Present the lines from the one containing "Viewport: 1512px width, 793px height." through the one containing "click(x=224, y=29)" as a numbered list, skipping blank lines. Leave the pictures out of your answer.

:: Data to process

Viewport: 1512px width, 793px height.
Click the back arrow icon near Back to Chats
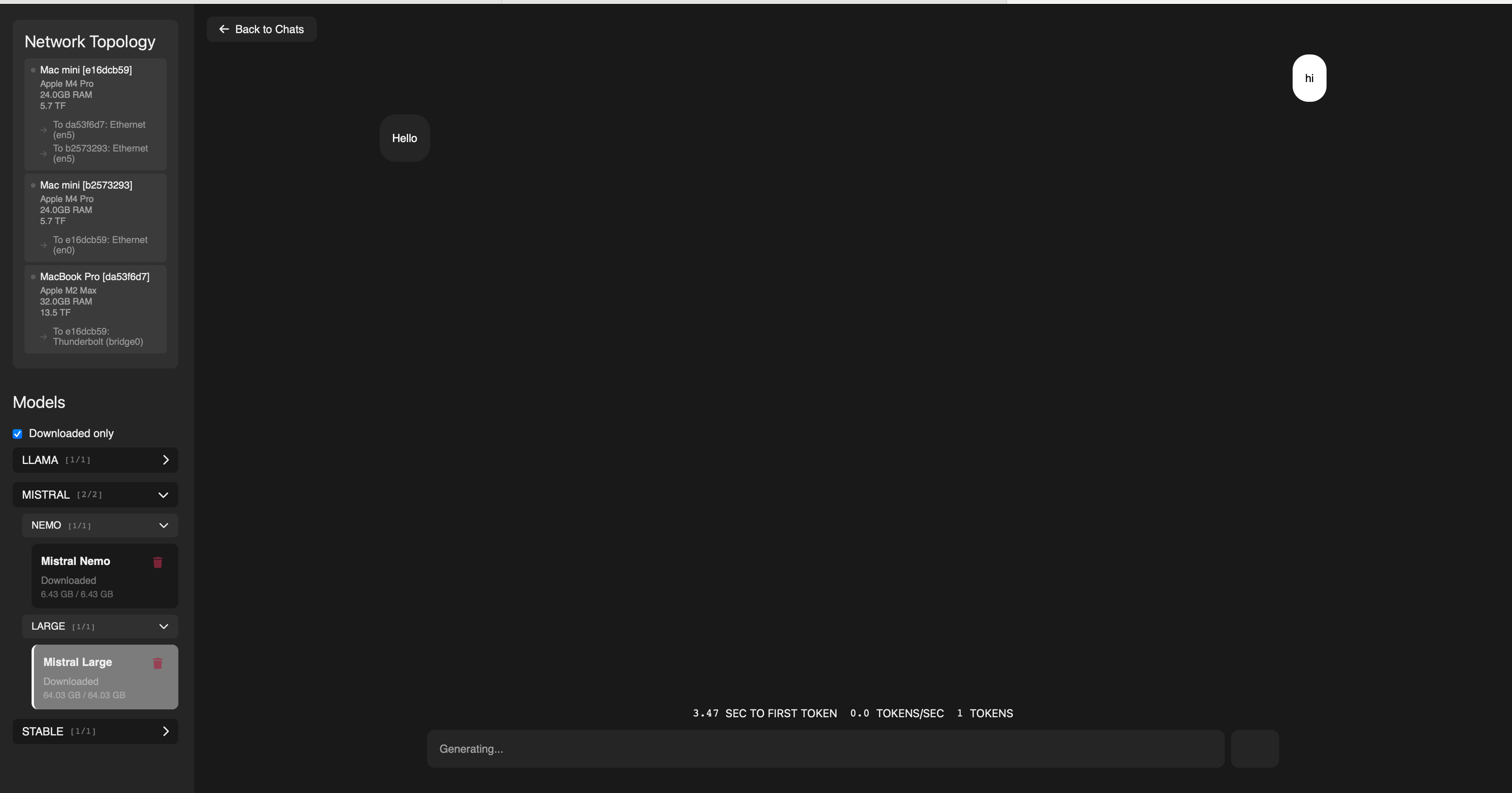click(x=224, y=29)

::::
:: Data to process

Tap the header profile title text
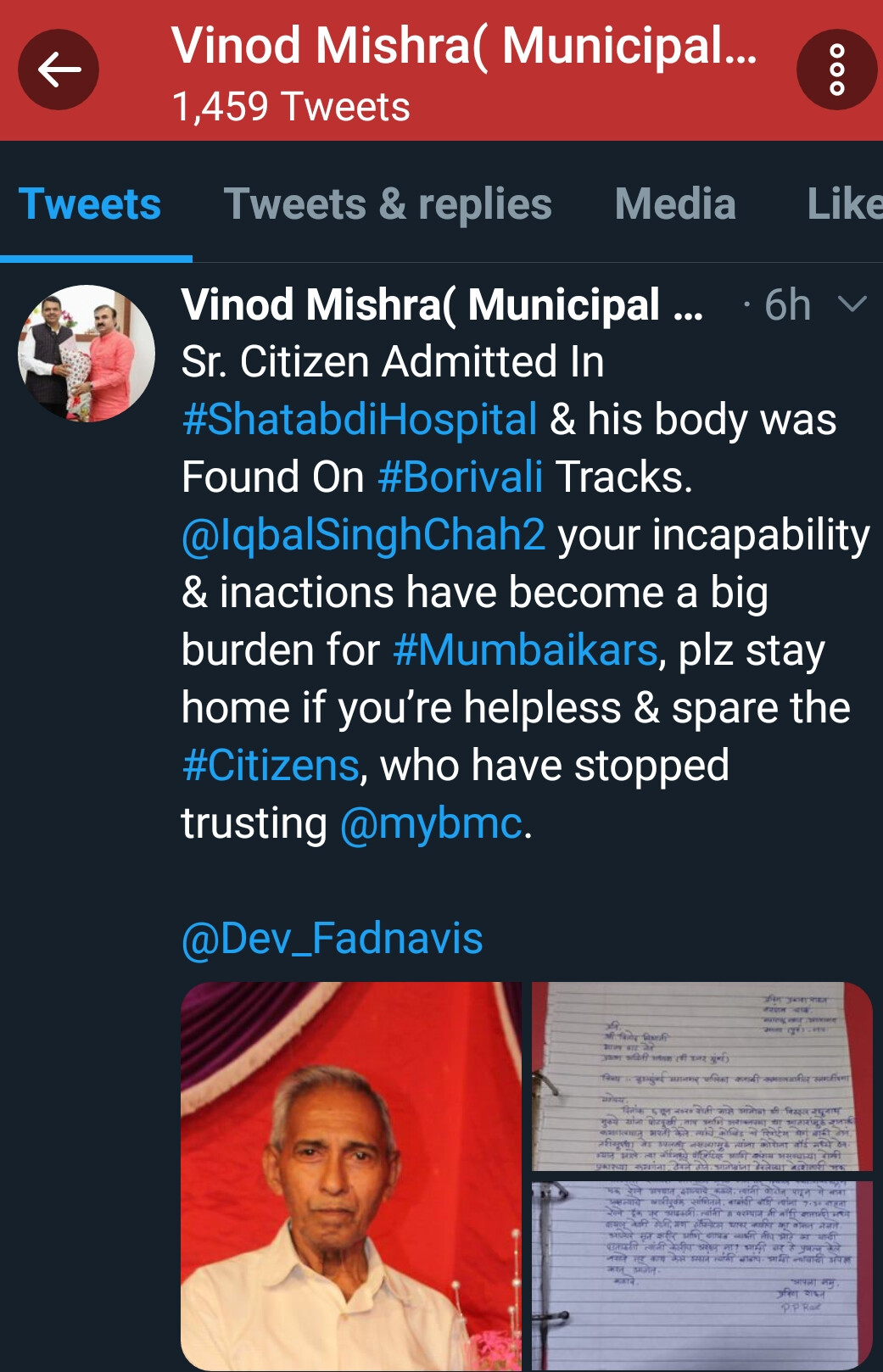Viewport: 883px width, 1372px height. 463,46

::::
:: Data to process

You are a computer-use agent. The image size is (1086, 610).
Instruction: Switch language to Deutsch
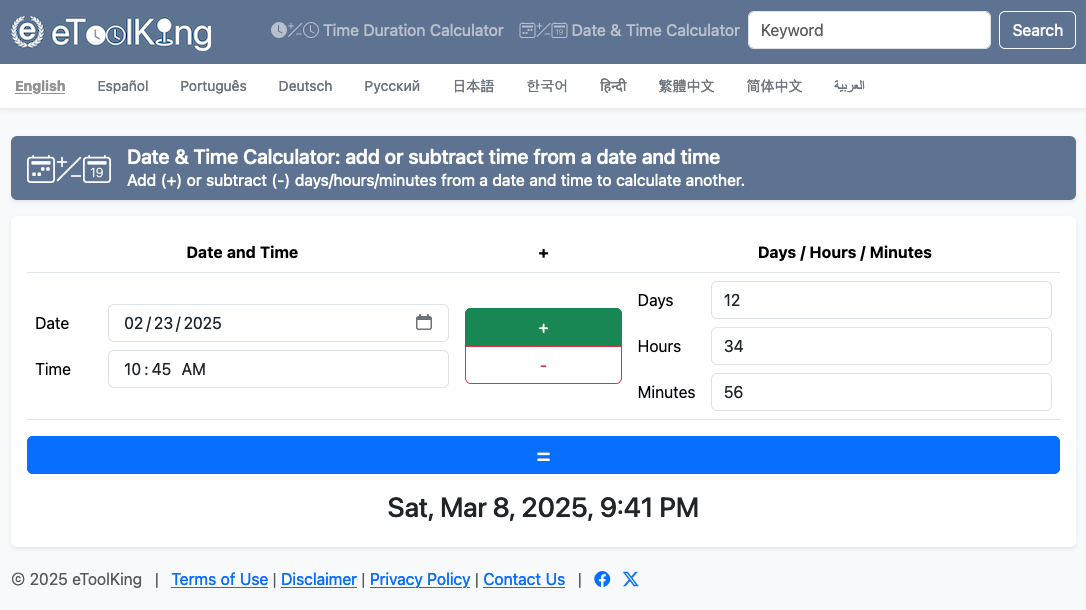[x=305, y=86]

::::

■ **Answer to the problem**
1. Viewport: 1512px width, 793px height.
2. Click the back arrow icon near Back to Chats
3. click(x=224, y=29)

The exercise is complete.